The detection of malignant cells in clinical specimens under microscopic examination is the most important role of diagnostic cytology. In addition, valuable information may be obtained about infections and infestations, reproductive defects and hormonal status. 

Clinical specimens are obtained with little or no discomfort to the patient.
All clinical specimens sent to the Cytology laboratory should be regarded as potentially pathogenic. Therefore, all safety precautions applicable to Microbiology laboratory should also be applied here. Safety cabinets are a must for processing sputum. Disinfectant jars should be placed at strategic points on the work bench and the staff should wear protective clothing.

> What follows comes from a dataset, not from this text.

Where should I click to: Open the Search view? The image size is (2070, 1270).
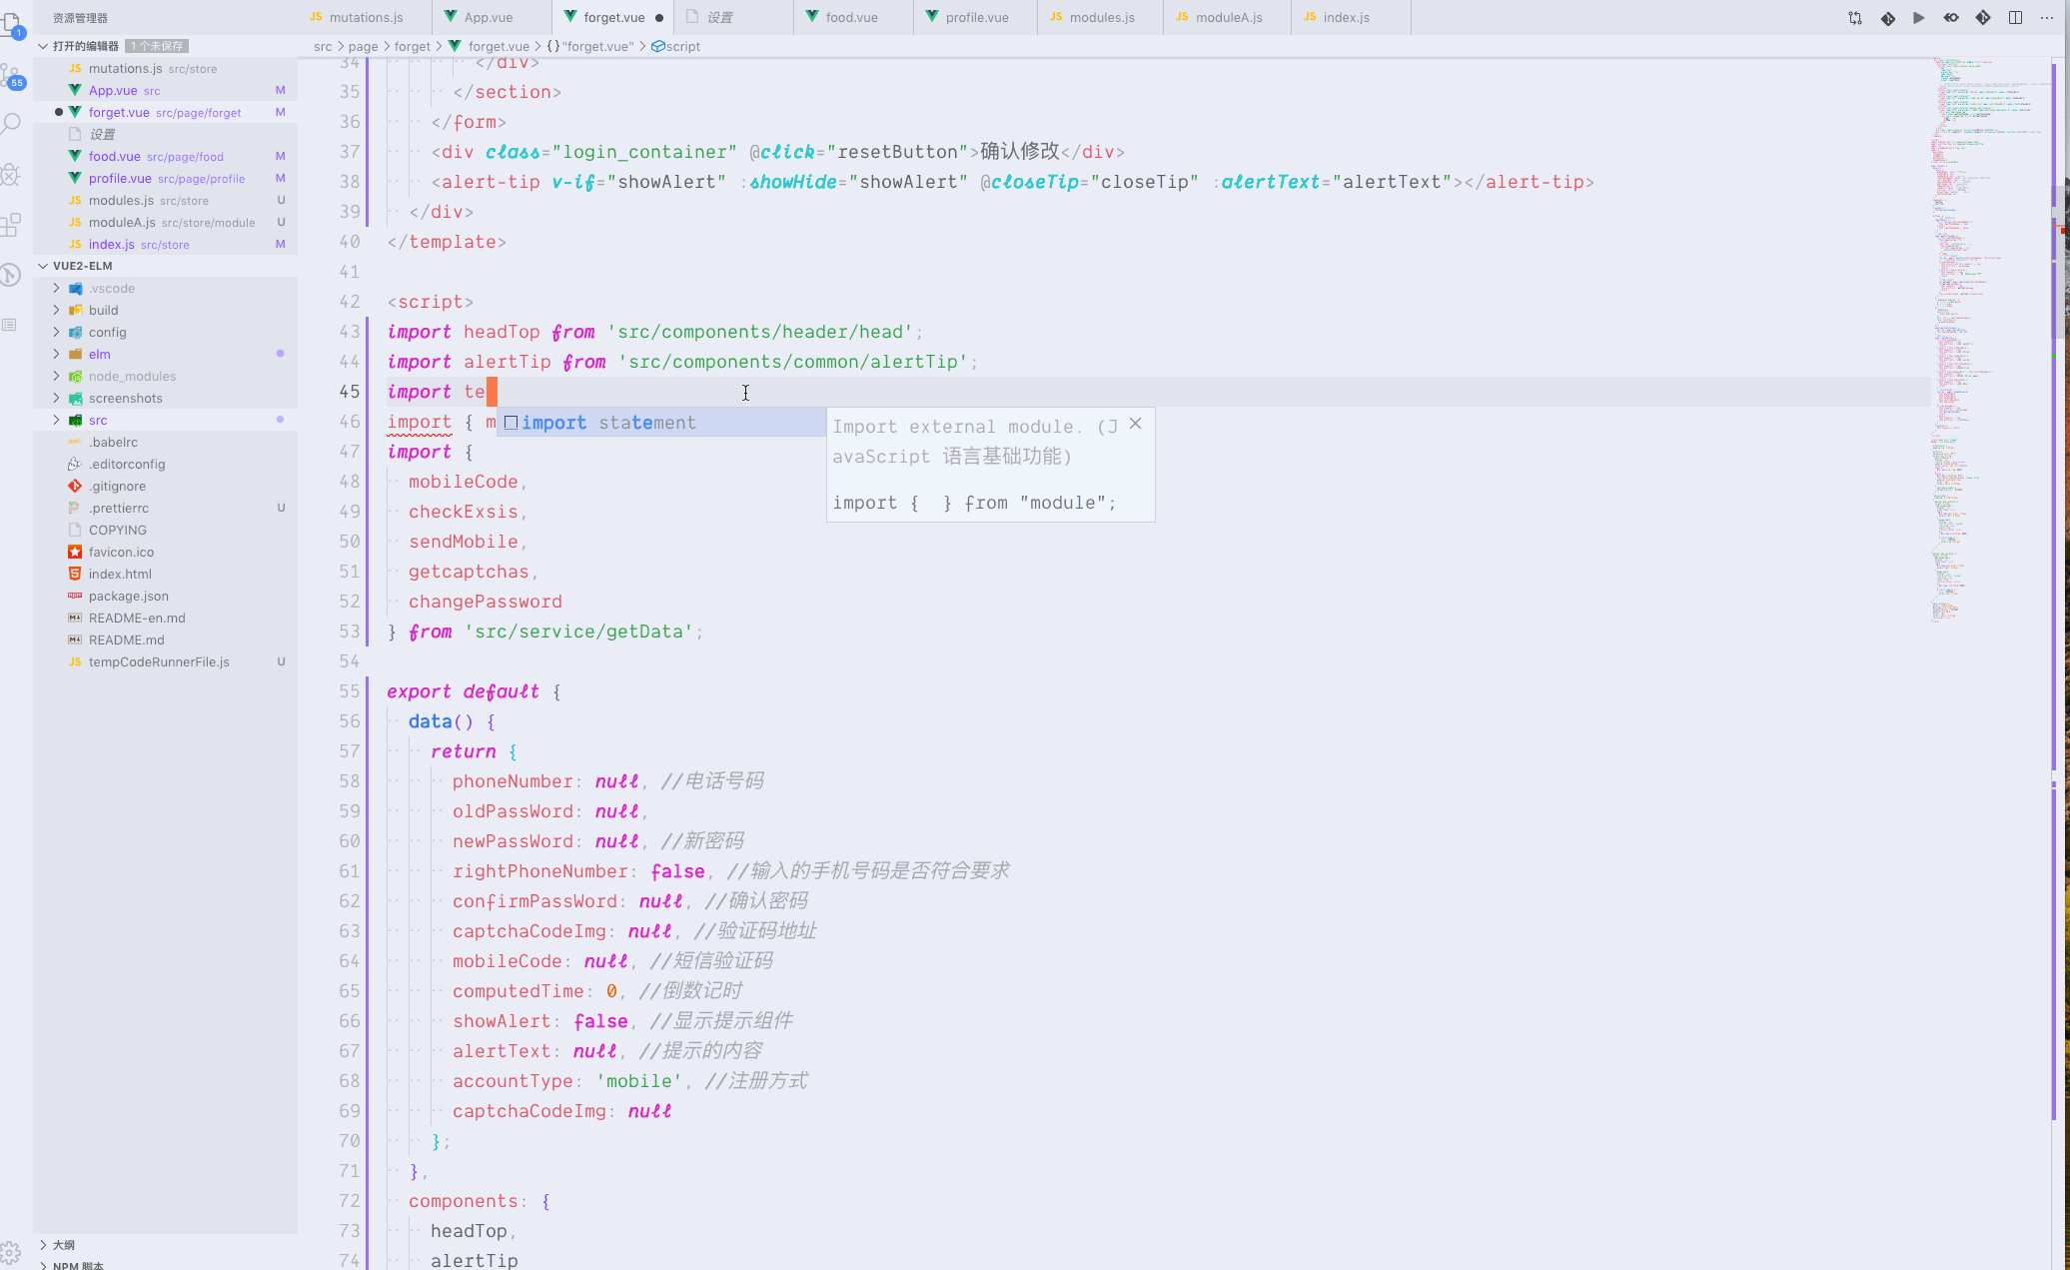(12, 123)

Cytology has become a strong diagnostic tool for the early detection and diagnosis of malignancy in different organs of the body, in the assessment of hormonal activity which is valuable in some cases of infertility and in the evaluation of certain endocrine disorders.

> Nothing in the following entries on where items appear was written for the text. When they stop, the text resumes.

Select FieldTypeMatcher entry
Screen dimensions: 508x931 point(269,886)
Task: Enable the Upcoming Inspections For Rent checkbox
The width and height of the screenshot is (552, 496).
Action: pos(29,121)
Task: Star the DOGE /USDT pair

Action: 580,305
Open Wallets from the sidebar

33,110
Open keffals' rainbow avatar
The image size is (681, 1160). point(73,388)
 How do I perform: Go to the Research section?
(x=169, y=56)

In exfoliative cytology, the microscopic evaluation is based upon observation and characteristics of the basic cells. Since a majority of the cells are in the form of single cast off cells lying in a fluid medium, there is no distortion to their shapes. This is unlike histopathology where the arrangement of cell aggregates is the basis of diagnosis of malignancy. 

Most of the information from the study of discrete cells is based on the shape or size of the nuclei. Cytoplasm of the cells may only assist in identifying the cell type. Figure 16.1 shows some of the characteristic nuclear abnormalities associated with carcinomas. They are:
1. Nuclear enlargement with no increase in the overall cell size, showing a decreased cytoplasm/nucleus ratio.
2. Irregularity of nuclear outline with variation in size and shape.
3. Hyperchromasia. This is as a result of increased amounts of deoxyribonucleic acid (DNA); the nuclei of malignant cells often stain more intensely with basic dyes.
4. Multinucleate due to abnormal cell division.
5. Uneven distribution and variation in size of chromatin particles.
6. Increase in size and number of nucleoli.

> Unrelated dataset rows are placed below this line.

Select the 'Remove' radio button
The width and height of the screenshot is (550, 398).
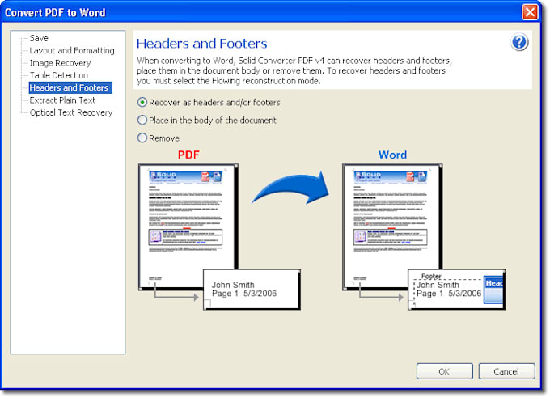(143, 138)
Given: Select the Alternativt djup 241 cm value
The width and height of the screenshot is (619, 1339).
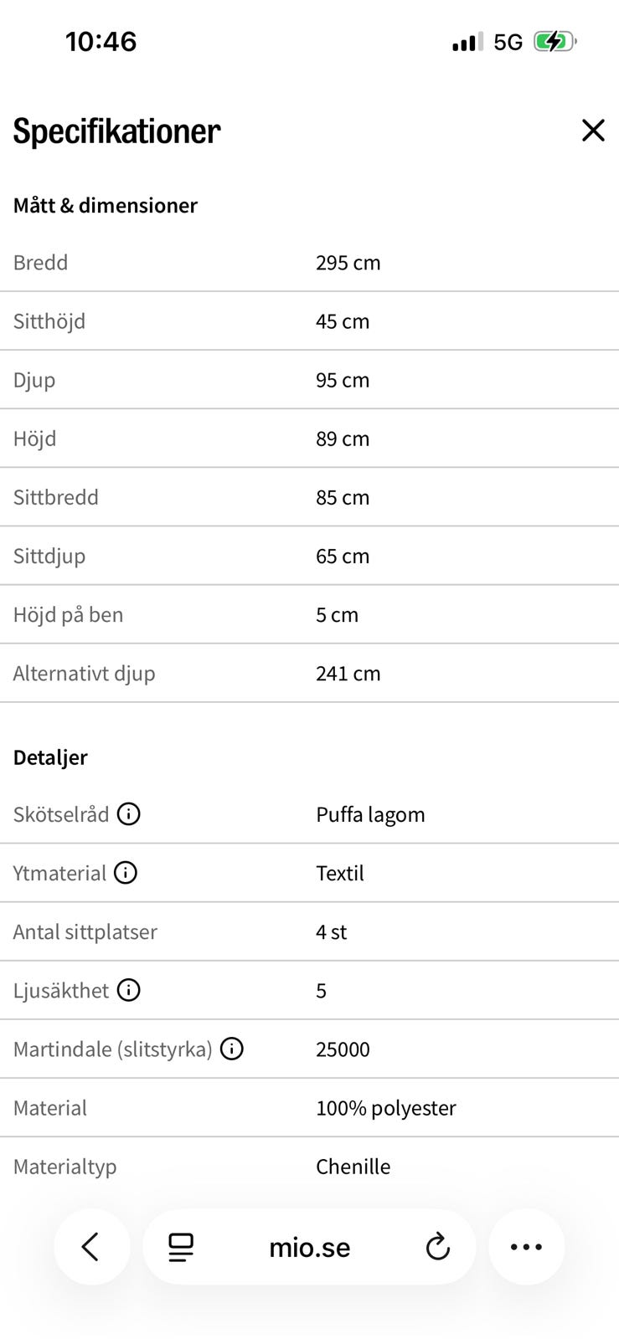Looking at the screenshot, I should click(x=348, y=674).

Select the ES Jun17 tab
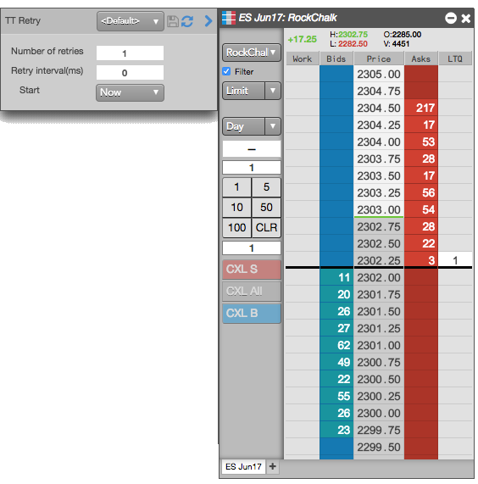243,466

To achieve a meaningful result and interpretation, smears should be prepared from fresh specimens and fixed while still wet. The nature of the specimen, the age of cell population, method of collection and fixation will all affect the morphology of the cells. Most importantly, a prompt and proper fixation is essential.

FIXATION

A good cytological fixative should penetrate rapidly with no distortion to the cell morphology.
The clinician, in most cases, prepares and fixes the smear in the clinic or at bed side. The laboratory should make available to the wards and outpatients' clinic, a container and carrier for smear fixatives in the form of a polythene screw-capped coplin jar grooved to take up to 8-10 slides.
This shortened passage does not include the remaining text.